Camp F-14 Lightning Creek: located 0.7 mile NW on road 288. Companies: 1783V—10/17/33-Spring 34 791—4/30/34-Fall 41
The Civilian Conservation Corps was a federal relief program during 1933-1942 that gave jobless men work renovating abused lands. The Army built 48 200-man camps in South Dakota and provided food, clothing, medical care, pay and programs of education, recreation and religion for 23,709 enrollees (single men aged 17-25 who sent $25 of their $30 wage to their families) and war veterans. Camps and work projects were supervised by another 2834 men. The Office of Indian Affairs ran small units for 4554 American Indians.

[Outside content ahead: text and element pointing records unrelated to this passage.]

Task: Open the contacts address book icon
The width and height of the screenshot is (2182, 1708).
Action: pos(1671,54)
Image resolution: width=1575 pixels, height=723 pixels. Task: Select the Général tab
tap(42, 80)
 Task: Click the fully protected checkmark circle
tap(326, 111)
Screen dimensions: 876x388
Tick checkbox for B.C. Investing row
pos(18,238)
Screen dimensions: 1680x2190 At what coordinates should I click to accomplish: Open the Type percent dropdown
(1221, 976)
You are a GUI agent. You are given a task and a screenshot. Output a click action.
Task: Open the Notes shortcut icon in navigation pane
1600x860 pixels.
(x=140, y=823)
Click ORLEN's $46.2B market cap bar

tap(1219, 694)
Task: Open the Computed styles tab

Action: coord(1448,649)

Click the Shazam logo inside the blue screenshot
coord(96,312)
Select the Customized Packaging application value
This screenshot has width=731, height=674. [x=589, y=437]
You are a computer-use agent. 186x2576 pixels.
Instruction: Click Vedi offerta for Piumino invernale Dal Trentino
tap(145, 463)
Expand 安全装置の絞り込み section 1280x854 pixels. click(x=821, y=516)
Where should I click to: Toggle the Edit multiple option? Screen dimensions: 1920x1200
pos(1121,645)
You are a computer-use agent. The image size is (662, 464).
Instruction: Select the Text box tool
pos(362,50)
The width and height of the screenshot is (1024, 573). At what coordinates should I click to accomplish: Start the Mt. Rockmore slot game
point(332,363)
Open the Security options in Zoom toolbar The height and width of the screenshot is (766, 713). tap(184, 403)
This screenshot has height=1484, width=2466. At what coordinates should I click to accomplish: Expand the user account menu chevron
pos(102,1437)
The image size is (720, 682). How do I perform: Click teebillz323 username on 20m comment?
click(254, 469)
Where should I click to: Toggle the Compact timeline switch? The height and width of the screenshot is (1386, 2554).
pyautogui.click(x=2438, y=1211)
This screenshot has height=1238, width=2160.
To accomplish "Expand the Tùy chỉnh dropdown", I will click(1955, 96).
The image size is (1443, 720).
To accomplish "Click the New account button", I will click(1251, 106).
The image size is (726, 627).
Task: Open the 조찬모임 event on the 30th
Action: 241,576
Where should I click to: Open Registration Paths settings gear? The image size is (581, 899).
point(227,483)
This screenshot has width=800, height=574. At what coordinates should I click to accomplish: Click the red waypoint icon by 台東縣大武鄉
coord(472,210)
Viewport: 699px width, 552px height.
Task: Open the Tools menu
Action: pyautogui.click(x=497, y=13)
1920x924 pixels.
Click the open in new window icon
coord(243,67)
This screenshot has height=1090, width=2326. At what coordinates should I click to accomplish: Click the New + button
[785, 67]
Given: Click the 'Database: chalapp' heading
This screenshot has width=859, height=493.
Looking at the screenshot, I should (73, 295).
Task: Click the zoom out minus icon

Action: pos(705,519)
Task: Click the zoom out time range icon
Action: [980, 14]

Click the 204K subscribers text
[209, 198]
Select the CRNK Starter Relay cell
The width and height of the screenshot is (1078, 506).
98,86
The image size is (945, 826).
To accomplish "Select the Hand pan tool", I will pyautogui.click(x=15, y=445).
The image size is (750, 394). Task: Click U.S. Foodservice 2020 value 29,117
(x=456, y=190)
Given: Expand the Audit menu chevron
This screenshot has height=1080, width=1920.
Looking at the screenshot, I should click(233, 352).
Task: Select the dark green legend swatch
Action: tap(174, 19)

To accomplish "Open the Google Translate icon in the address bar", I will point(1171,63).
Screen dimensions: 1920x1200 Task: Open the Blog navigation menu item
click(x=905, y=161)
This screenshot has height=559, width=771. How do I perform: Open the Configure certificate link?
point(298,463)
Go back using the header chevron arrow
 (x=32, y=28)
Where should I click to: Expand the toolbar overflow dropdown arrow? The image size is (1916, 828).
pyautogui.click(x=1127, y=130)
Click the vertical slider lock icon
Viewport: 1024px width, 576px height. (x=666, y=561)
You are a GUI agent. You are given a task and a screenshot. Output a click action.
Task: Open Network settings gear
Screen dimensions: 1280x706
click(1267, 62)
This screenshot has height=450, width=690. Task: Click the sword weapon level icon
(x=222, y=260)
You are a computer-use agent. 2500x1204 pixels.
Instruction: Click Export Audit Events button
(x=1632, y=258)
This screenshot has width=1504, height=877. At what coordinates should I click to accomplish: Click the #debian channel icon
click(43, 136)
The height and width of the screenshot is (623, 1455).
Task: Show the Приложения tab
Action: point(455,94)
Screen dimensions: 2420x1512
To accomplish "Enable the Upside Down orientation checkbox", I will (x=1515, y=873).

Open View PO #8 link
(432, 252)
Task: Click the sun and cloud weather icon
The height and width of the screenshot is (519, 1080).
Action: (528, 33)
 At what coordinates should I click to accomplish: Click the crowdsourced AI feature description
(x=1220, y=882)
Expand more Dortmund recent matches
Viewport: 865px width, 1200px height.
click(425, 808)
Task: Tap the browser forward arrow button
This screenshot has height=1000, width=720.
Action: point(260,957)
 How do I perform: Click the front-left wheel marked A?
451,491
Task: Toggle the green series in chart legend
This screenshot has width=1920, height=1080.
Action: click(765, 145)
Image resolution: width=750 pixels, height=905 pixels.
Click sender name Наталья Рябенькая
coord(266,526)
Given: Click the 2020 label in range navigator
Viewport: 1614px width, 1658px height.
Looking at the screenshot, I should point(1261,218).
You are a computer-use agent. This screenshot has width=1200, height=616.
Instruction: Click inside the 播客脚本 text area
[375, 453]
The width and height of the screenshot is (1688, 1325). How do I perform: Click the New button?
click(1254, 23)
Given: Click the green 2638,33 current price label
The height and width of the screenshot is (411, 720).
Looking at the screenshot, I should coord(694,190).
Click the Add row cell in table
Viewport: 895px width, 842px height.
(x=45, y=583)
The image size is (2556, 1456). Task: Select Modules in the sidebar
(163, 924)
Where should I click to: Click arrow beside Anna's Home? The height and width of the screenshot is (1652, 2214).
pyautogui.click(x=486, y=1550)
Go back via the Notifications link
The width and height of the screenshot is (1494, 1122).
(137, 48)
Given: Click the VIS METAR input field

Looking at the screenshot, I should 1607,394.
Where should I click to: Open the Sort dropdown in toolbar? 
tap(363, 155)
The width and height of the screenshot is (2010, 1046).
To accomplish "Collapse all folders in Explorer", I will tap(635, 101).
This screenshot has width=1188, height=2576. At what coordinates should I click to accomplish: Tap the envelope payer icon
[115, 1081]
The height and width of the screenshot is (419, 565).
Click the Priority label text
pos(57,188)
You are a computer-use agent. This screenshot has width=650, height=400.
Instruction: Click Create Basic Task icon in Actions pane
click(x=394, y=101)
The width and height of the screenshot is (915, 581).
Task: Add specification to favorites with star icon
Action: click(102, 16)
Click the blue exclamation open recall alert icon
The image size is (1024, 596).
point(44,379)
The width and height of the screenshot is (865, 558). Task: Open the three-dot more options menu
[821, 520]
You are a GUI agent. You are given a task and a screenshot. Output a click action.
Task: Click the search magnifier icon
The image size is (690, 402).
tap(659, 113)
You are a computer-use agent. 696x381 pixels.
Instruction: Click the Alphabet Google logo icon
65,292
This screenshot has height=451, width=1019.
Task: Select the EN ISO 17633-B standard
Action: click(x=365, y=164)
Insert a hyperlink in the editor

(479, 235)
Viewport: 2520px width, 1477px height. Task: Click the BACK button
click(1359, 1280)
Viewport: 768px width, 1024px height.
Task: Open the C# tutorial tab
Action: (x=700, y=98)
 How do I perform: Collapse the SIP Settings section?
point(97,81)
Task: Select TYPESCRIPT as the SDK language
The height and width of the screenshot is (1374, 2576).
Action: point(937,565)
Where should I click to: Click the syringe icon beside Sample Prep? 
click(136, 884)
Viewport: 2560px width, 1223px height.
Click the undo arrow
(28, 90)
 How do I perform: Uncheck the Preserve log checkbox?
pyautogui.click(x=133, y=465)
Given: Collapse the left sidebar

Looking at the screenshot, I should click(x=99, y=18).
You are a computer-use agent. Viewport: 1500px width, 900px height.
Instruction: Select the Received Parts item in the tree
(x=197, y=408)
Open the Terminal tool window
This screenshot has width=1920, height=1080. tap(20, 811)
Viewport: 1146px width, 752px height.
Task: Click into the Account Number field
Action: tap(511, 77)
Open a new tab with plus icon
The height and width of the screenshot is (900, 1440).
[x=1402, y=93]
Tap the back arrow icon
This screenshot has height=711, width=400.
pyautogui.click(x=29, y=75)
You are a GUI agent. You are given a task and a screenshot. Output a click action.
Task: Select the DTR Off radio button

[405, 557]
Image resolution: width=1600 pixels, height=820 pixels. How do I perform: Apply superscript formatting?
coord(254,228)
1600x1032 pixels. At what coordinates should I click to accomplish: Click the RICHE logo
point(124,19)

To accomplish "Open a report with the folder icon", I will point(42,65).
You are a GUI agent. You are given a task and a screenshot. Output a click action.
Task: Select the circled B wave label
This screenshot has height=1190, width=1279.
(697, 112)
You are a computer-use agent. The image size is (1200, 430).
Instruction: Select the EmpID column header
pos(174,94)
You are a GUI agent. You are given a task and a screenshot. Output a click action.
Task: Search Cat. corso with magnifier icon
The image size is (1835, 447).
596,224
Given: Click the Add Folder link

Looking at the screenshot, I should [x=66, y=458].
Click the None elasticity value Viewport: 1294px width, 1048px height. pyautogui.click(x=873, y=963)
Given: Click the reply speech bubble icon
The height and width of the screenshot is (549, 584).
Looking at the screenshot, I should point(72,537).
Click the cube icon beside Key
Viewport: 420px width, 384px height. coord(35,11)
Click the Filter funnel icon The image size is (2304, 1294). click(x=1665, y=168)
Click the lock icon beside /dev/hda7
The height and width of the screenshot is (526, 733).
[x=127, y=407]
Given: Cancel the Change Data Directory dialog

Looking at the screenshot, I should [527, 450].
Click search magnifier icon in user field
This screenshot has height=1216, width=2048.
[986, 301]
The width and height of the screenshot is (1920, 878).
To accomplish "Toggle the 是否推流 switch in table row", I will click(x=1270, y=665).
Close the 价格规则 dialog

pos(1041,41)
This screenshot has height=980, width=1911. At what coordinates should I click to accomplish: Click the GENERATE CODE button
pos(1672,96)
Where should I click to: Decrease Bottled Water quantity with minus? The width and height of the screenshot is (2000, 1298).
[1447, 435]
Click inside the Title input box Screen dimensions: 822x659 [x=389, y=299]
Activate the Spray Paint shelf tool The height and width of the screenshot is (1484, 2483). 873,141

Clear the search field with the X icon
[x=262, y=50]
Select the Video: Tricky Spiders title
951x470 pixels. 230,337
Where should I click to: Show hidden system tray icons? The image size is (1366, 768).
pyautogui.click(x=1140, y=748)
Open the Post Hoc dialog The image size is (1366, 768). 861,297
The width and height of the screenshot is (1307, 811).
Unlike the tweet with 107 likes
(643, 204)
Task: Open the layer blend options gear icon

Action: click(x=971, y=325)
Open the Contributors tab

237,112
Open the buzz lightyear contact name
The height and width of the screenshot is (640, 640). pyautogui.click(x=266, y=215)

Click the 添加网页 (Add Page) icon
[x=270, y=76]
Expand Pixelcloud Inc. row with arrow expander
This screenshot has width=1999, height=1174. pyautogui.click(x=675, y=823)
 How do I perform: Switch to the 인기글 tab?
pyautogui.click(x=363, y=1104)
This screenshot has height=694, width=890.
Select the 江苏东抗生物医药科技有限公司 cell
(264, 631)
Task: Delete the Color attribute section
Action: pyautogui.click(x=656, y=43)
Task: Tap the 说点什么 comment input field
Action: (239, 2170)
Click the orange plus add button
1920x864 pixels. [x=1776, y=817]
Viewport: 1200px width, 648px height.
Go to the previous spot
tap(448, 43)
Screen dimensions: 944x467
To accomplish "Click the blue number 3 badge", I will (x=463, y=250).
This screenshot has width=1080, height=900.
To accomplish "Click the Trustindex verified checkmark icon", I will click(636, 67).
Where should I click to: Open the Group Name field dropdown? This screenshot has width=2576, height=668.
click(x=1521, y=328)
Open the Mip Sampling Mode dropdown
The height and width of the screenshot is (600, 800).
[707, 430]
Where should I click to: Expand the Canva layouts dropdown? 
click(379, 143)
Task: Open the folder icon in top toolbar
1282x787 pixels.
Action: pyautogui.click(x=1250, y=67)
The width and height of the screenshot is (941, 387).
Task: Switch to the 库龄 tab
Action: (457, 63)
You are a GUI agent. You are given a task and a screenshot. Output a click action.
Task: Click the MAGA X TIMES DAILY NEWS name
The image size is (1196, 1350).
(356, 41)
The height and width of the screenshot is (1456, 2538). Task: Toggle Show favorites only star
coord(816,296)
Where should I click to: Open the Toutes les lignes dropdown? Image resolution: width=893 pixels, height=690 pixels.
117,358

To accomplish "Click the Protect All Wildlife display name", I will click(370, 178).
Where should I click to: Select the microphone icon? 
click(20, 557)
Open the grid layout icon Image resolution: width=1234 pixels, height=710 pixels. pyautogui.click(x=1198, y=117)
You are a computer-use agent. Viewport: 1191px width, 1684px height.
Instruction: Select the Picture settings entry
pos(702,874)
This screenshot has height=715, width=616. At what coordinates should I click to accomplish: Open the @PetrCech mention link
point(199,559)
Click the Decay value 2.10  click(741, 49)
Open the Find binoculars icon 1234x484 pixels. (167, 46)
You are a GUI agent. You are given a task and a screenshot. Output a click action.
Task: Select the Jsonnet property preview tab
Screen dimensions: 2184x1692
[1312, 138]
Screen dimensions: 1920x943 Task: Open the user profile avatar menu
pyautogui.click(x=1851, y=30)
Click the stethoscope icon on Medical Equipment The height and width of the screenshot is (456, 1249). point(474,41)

Camp F-14 was part of a national CCC program to renovate forests and build more recreation areas. Work projects, supervised by the USDA Forest Service, included tree thinning, pruning and planting; fire prevention and suppression; rodent, disease and insect control; grazing land improvement and recreation area development. Veterans from North Dakota and Iowa in Company 1783V devoted most of their time to camp improvement and tree thinning. Enrollees in Company 791 operated sidecamps at Drew and Summit Peak ranger stations, Compton Spring, Billy Hay Pen and Freeland Wells. They built a ranger station, garage, roads, several bridges, telephone lines and firetrails and quelled fires. CCs dug wells, built cattle guards and drift fences and developed springs on grazing land, erected erosion control dams and spread grasshopper bait on thousands of acres.